■ Challenge:
Format the lines from the start of the listing through the line containing "Action: (173, 52)", both ends included, as a numbered list with blank lines omitted and the pictures left out.
* Start Material to process *
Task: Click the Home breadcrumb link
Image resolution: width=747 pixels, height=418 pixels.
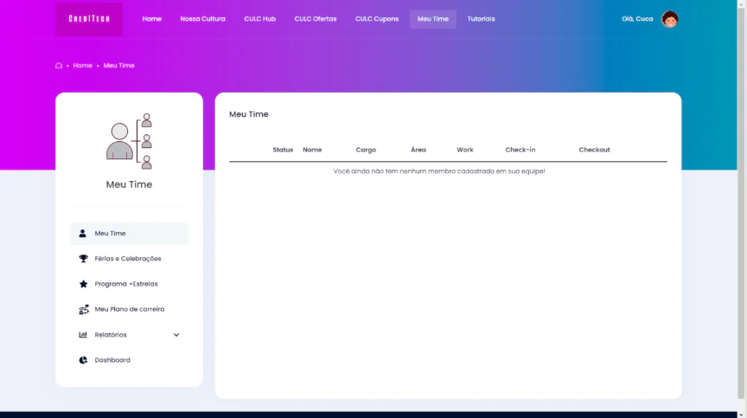Action: click(82, 66)
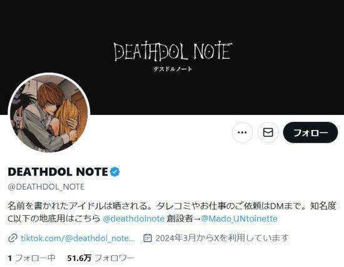The height and width of the screenshot is (267, 344).
Task: Click the DEATHDOL NOTE banner logo text
Action: (173, 52)
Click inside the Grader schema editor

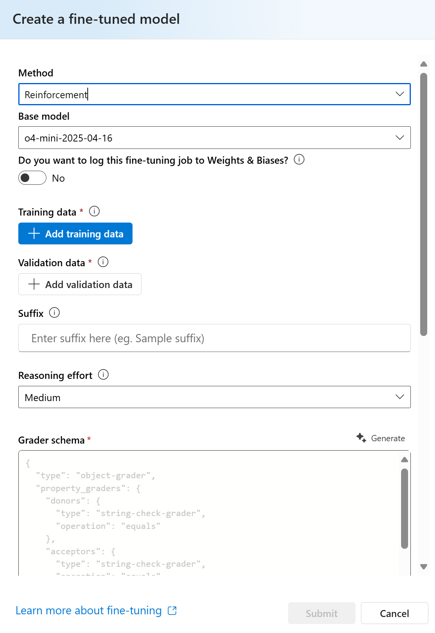coord(210,515)
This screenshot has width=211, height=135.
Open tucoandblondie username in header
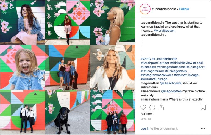pos(164,9)
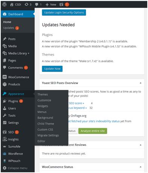Choose Custom CSS from Appearance submenu
The height and width of the screenshot is (173, 148).
[45, 130]
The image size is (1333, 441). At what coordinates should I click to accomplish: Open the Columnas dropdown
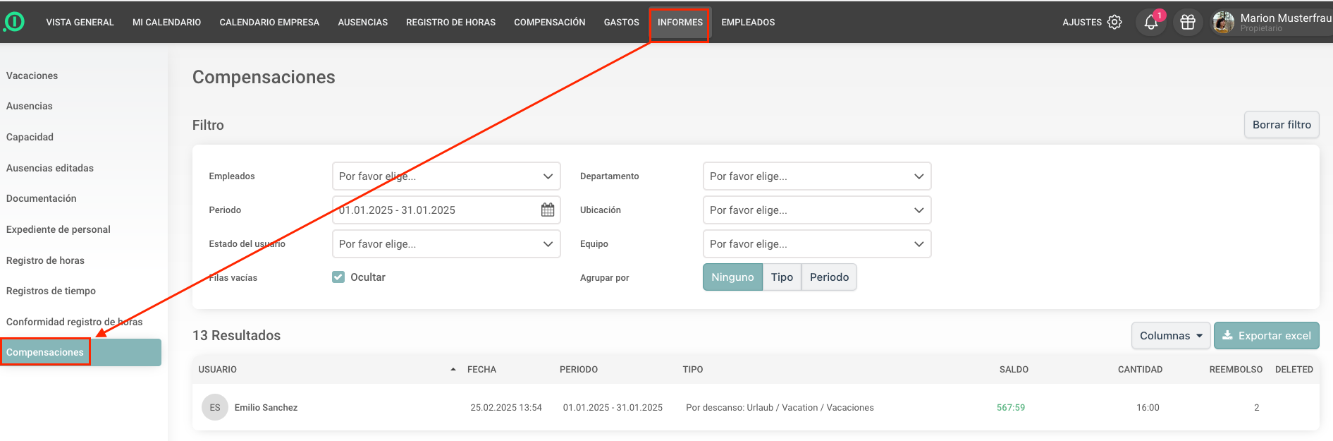pos(1170,336)
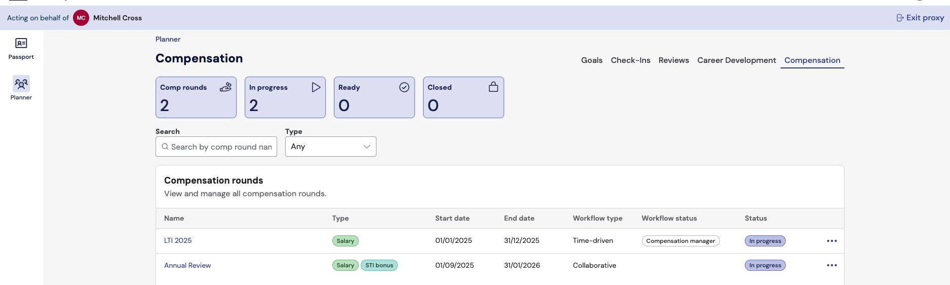Click the In progress play icon
The height and width of the screenshot is (285, 950).
click(x=316, y=87)
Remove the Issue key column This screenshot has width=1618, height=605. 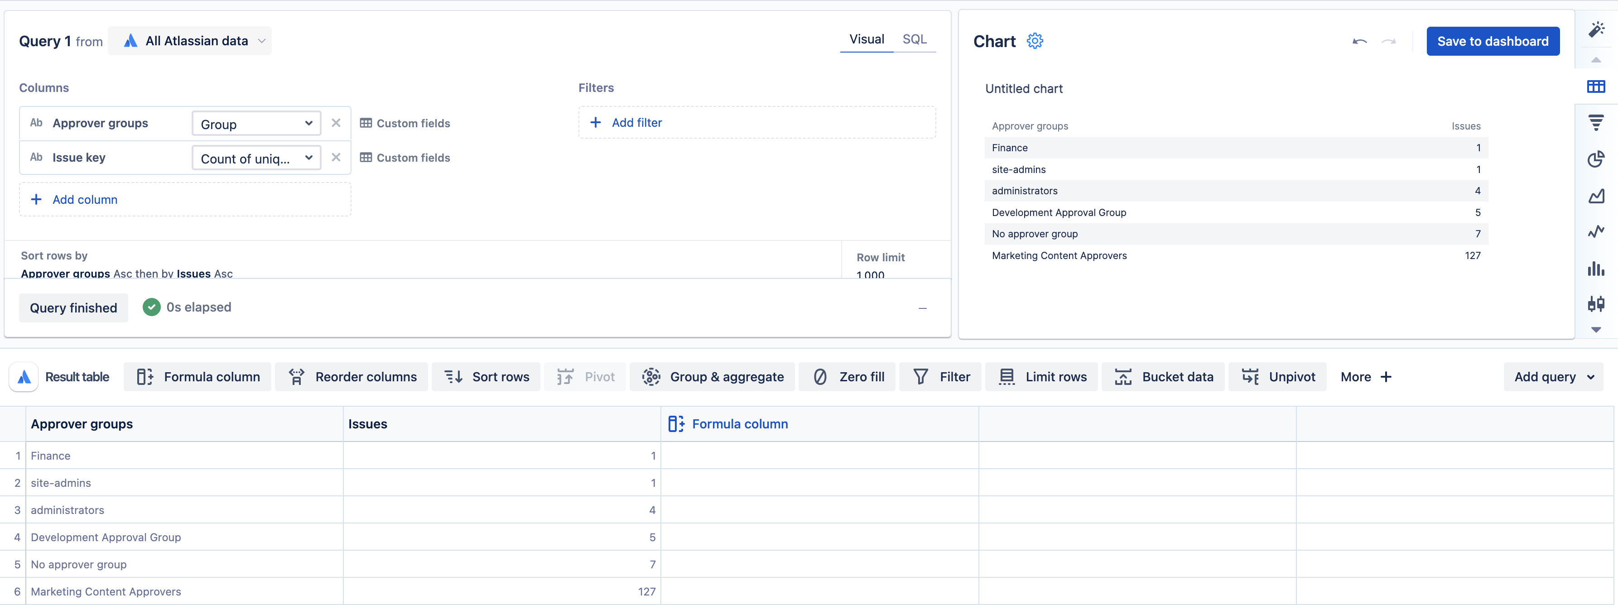[336, 158]
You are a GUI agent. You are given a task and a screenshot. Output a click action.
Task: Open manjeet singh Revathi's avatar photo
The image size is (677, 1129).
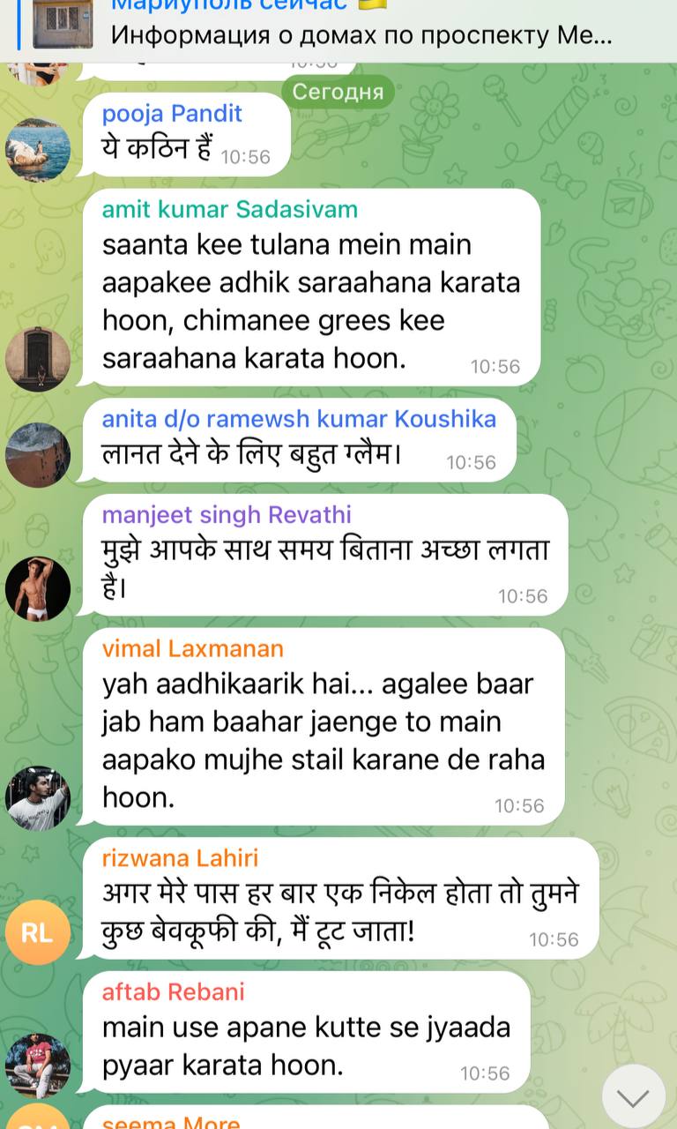pyautogui.click(x=38, y=588)
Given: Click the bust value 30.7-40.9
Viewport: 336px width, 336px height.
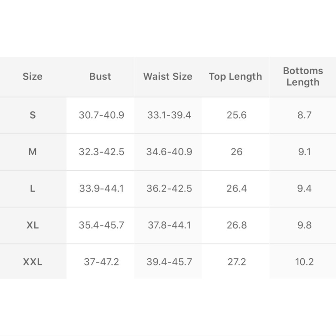Looking at the screenshot, I should [101, 115].
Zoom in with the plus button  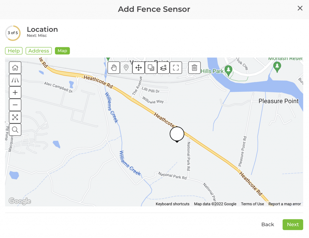[x=15, y=92]
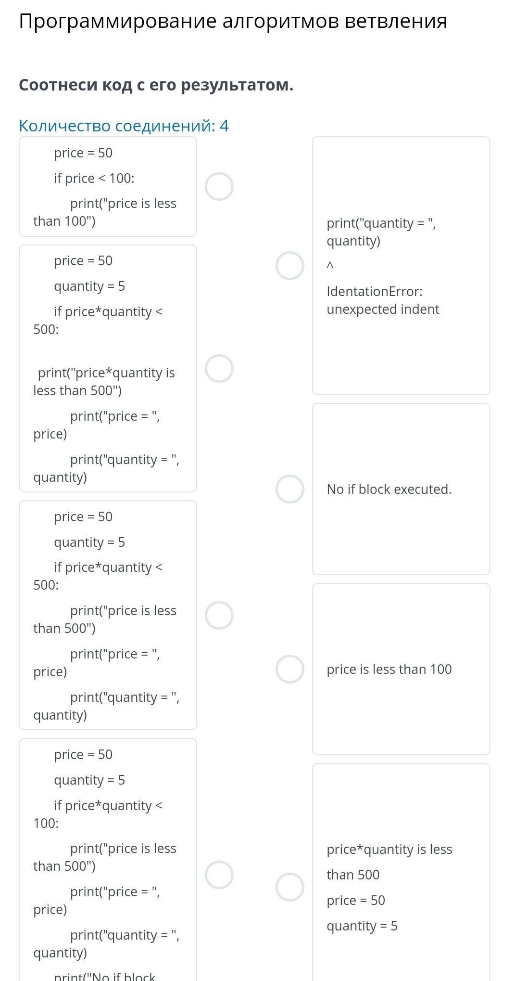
* End Material to process *
■ Response to the task:
1. Task: Click the Home breadcrumb link
2. Image resolution: width=747 pixels, height=418 pixels.
3. Action: click(82, 66)
4. The height and width of the screenshot is (267, 344).
5. Task: Click the DEATHDOL NOTE banner logo text
6. Action: (173, 52)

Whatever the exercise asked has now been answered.